When the money gets tight, and then it gets short, the priorities will have to be discussed.  We have never been ones to live an extravagant lifestyle.  We don’t buy expensive things just to drop brand names and we don’t get the latest, greatest and newest just because it’s out.  Even though, we have had to decide what things are important.  Here’s what we came up with.

  1. Cell phones are important. Data plans and extras on cell phones are not important.  Because Jeff uses his cell phone for business and I keep mine with me at all times while I’m out with Carter, we decided that this was a good expense.  We both need new phones, but that need hasn’t worked it’s way to the top of our priority list since they both continue to do that they were made to do:  make phone calls.
  2. TV is not important.  Does Jeff like to have ESPN?  Yes.  Do I like to watch Top Chef on Bravo?  Yes.  Are those things more important than paying for our house?  No way.  So, they’re gone.  So many positive things have come from this and the most important is more time to play with Carter.
  3. Entertainment can be free.  Sitting on our butts watching movie channels or Netflix wasn’t really quality time.  We can see that.  Yes, we still like to watch a good movie now and then, but the $1.00 Redbox movies once a month are just as good as the money we paid to have them delivered to our mailbox.  And, there are parks and places to hang out that don’t cost a dime.

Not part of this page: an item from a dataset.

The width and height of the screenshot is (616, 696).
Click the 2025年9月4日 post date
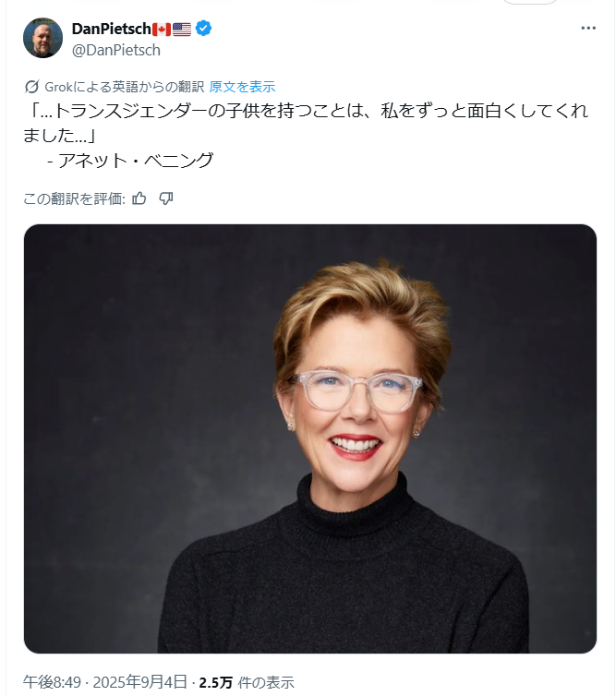(x=139, y=682)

  4. Going out to dinner one time in a week is plenty. We are former eat-out-every-meal-on-the-weekends people.  I thought it was my right, that I earned not having to cook for those days.  Eating out is a heckuva lot more special when you only do it once and it means something.  Each Sunday night our church “swarms” a local restaurant and we go every week.  I look forward to it all week long.  I know it will be a great time with friends and a great chance to meet new people.
    Plus, I could mention here that it’s a lot healthier and cheaper to eat at home.

I don’t feel like I’m missing any part of having a fulfilling life by cutting back on things that I once thought were so important to me.  I appreciate so many more of the small things in life now–laughing with friends, playing or reading with my son, quiet time in my house.